The tree of life is a symbolic representation of our life structures and the elements that contribute to our growth, renewal and connection. We also can use this symbol to gain a clearer perspective on the structure of our relationships in the world. With this view, we see that some of the relationships in our lives comprise the solid, foundational trunk while others are further away yet almost as dear. Still more loved ones are on the fringes of our lives capturing the sunlight and feeding our hearts and minds from afar. Ultimately, what matters most is the relationship we sustain and nurture at the roots of this tree. The roots represent our inner relationship with ourselves. Without strong, thriving roots, the structure of our relationships in the world falters, weakens and sometimes dies. Thus, the greatest gift we can offer our loved ones is the courage to love ourselves.

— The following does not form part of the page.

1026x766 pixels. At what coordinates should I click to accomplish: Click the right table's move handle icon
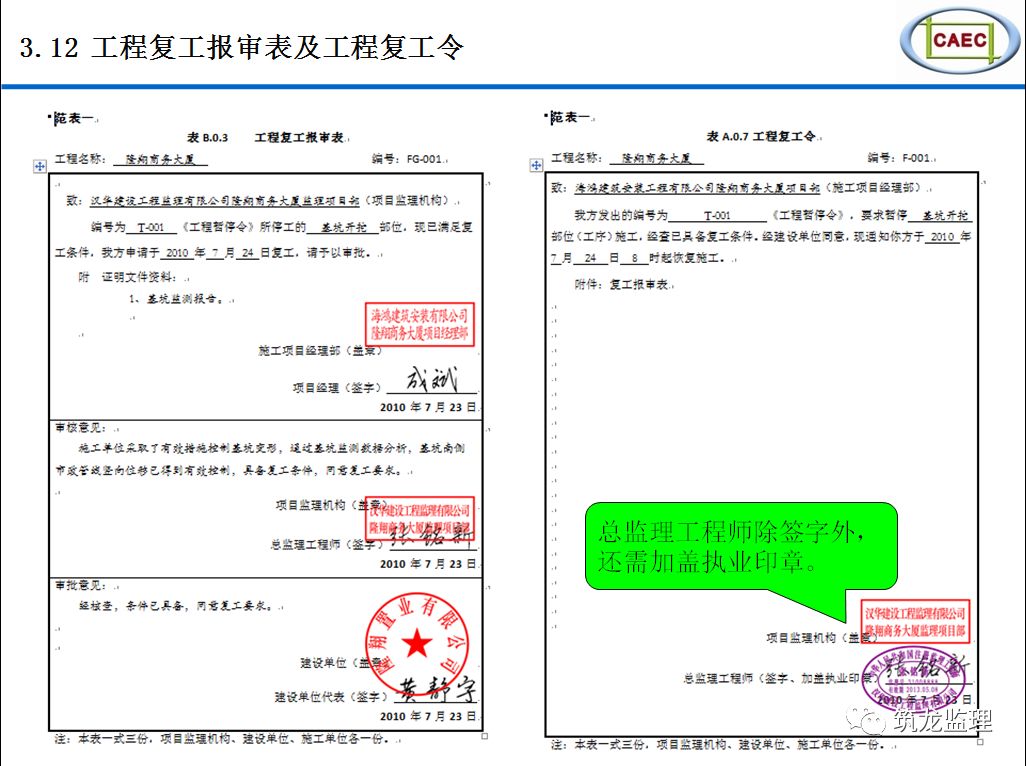pyautogui.click(x=537, y=165)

A Practice of Self-Compassion

Our old paradigm of self-improvement obsessions provides a tempting rut to fall into. We could easily berate ourselves for our secret areas of weakness, the dreams deferred and extra pounds recently gained. In spite of this addictive pattern, here looms a novel idea: engaging a refreshing self-inquiry. Inwardly, the new idea simply asks, "What if we intentionally and willingly exchanged our self-doubts and criticisms for radical appreciation and even admiration of ourselves?" Let's think of it as being kind to ourselves, an exchange of self-criticism for a practice of selfcompassion. Nourishing a relationship with ourselves based on kindness equips us to be more forgiving and accepting of ourselves and thus others.

Our bodies, for instance, are the brunt of a barrage of comparisons often leading to feelings of inadequacy. What if we put that barrage on pause and quietly looked to our bodies with wonder and awe? We'd likely notice the miraculous ways the body has been processing and awakening daily. When we truly notice the miracle of the body, awe and admiration are natural responses. Imagine appreciating the miraculous body enough to write a poem about its wonder. Imagine nurturing our relationship with ourselves such that we are seduced into more solitude simply because we love our own company. This shift in perception is a miracle in itself, a shift from self-criticism to self-acceptance, a shift from fear to love.

We can be sure that self-kindness has taken root when our thoughts impart a lightness of heart and gentleness of spirit. Many of us have not experienced such elation since childhood. When we reclaim the wonder and health we are privy to right now we give our children the freedom to do the same. By appreciating our individual gifts and nurturing ourselves each and every moment, we model this path. Together, we can surrender the old paradigm of comparing ourselves to everyone else at the proverbial party. With deep roots, richly nourished in the nutrients of kindness, the tree of our relationships will bear sweet fruits of intimacy, connection and joy.